As director of business development for Clemson University’s Restoration Institute, Colbert-Busch is, for lack of a better term, the school’s corporate matchmaker. She finds companies that could benefit from the kind of advanced environmentally conscious research the university is doing — wind turbine testing, water studies, different kinds of renewable energy — and partners with them. More to the point, she asks them for money. In return, the corporations get the kind of cutting-edge information to help them stay one step ahead of the competition.
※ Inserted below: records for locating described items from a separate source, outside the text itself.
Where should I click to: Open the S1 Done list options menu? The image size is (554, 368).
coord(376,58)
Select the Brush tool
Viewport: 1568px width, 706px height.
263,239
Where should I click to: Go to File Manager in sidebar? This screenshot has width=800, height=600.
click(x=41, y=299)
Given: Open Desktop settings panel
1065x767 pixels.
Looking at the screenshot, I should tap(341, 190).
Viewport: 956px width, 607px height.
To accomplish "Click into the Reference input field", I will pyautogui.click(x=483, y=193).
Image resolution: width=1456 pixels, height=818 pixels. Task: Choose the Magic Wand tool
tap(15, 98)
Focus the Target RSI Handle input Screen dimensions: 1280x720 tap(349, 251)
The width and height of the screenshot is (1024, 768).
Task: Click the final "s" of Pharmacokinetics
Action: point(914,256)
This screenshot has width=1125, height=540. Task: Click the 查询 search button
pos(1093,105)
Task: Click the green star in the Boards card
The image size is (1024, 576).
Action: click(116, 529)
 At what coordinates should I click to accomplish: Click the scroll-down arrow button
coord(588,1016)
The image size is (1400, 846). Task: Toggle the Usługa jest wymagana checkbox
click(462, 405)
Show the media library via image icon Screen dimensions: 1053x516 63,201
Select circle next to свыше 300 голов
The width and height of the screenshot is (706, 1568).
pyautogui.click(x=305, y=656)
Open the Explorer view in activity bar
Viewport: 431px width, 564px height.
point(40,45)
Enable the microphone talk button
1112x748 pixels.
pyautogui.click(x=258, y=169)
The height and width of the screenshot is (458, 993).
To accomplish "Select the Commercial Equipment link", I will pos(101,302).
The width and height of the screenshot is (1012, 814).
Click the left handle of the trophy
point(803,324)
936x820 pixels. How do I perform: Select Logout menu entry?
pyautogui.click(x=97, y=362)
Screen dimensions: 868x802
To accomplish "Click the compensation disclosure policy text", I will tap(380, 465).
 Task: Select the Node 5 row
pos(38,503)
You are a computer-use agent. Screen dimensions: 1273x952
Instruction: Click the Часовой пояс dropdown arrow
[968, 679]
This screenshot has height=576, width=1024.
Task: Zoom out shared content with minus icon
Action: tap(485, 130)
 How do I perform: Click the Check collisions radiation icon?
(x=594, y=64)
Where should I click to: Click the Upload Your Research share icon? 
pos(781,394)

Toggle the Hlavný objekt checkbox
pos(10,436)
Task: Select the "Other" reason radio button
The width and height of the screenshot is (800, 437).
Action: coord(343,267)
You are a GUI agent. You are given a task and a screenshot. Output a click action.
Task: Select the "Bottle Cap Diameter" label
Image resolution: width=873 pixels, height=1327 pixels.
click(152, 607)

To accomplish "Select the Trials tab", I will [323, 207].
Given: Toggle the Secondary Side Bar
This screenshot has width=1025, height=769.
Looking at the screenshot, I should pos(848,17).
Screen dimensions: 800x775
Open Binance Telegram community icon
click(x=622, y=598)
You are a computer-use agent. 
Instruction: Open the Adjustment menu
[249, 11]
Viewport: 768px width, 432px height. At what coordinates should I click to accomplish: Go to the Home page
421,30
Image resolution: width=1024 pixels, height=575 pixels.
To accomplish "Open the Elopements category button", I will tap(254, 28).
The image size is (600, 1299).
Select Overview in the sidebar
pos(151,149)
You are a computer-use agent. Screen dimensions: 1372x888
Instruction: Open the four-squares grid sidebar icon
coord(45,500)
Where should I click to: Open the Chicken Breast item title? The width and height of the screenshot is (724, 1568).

Former Gov. Mark Sanford (R-Appalachian Trail) has already announced he’ll be running for the seat. Regardless of who Colbert-Busch squares off against in the general election (assuming, of course, she snags the Democratic nomination), she’s expected to face an uphill battle given the congressional district skews heavily Republican. That said, her family connection clearly gives her an unusual advantage, and makes the race mighty hard to predict at this point.

BuzzFeed, which also confirmed the news about her plans, offers this helpful note about how she pronounces her last name: “phonetically, unlike her brother, who pronounces the surname with a silent ‘T’.”